=== DOCUMENT PASSAGE ===
Charity is simple in theory: A heart warms, a hand reaches out. In practice, though, charity can become a tangle of motives and consequences. Giving can be driven by guilt, duty, condescension, the possibility of a plaque on a wall, a tax break, or perhaps the hope that giving will somehow expiate past cruelty or neglect. Too little charity can be a drop in the bucket; too much can foster dependence or open the door to skimming by middlemen and hucksters.
Charity can be as spontaneous as holding the door for a stranger and as complex as a global campaign to eradicate malaria; as big as the Bill & Melinda Gates Foundation – $34.5 billion in grants since its inception – and as small as a widow’s mite. In a Monitor cover story (click here), Stephanie Hanes shows how crowdfunding is democratizing charitable giving, how mites become mighty when teamed with thousands more.
=== DATA SEGMENT ===
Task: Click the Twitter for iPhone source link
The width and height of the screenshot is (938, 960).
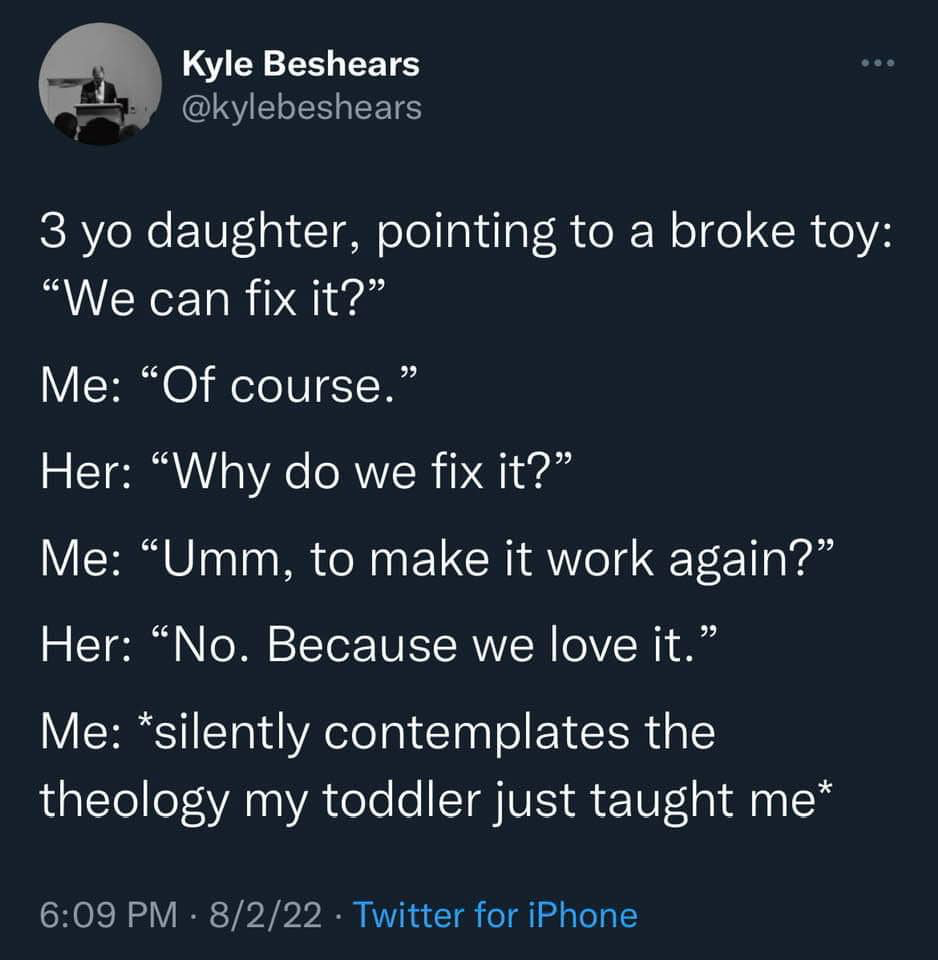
===
ASSIGNED TASK 1 — According to the passage on charity, how much has the Bill & Melinda Gates Foundation given in grants since its inception?
ASSIGNED TASK 2 — Reproduce the passage on charity starting at "Charity is simple" and ending at "with thousands more.", switching "hucksters" out for "swindlers".
ASSIGNED TASK 3 — Pick up the passage on charity after its final sentence and continue it.
The material above bears no relation to the passage on charity.

EXERCISE ANSWER 1 — $34.5 billion.

EXERCISE ANSWER 2 —
Charity is simple in theory: A heart warms, a hand reaches out. In practice, though, charity can become a tangle of motives and consequences. Giving can be driven by guilt, duty, condescension, the possibility of a plaque on a wall, a tax break, or perhaps the hope that giving will somehow expiate past cruelty or neglect. Too little charity can be a drop in the bucket; too much can foster dependence or open the door to skimming by middlemen and swindlers.
Charity can be as spontaneous as holding the door for a stranger and as complex as a global campaign to eradicate malaria; as big as the Bill & Melinda Gates Foundation – $34.5 billion in grants since its inception – and as small as a widow’s mite. In a Monitor cover story (click here), Stephanie Hanes shows how crowdfunding is democratizing charitable giving, how mites become mighty when teamed with thousands more.

EXERCISE ANSWER 3 —
Giving from the heart is good. But critics have long worried about misdirected charity, about projects that do more harm than good. In his 2012 book, “Toxic Charity: How Churches and Charities Hurt Those They Help (And How to Reverse It),” Robert Lupton, a veteran of 40 years of community work in inner-city Atlanta, argues – carefully and nonideologically – that charity must not do for the poor what they can do for themselves. His is the ancient “teach a man to fish” philosophy, which is no less true for being ancient.
Mr. Lupton advocates limiting open-wallet generosity to emergencies such as natural disasters. Follow-on funding should focus on the development of self-sufficiency – via, for instance, offering microloans, hiring local builders and suppliers, and trying to establish self-funded, locally owned and operated enterprises. What seldom works, he argues, are untargeted handouts from far-off providers and the parachuting in of inexperienced volunteer-tourists hoping to earn merit badges by digging wells or patching roofs that locals are perfectly capable of taking care of themselves.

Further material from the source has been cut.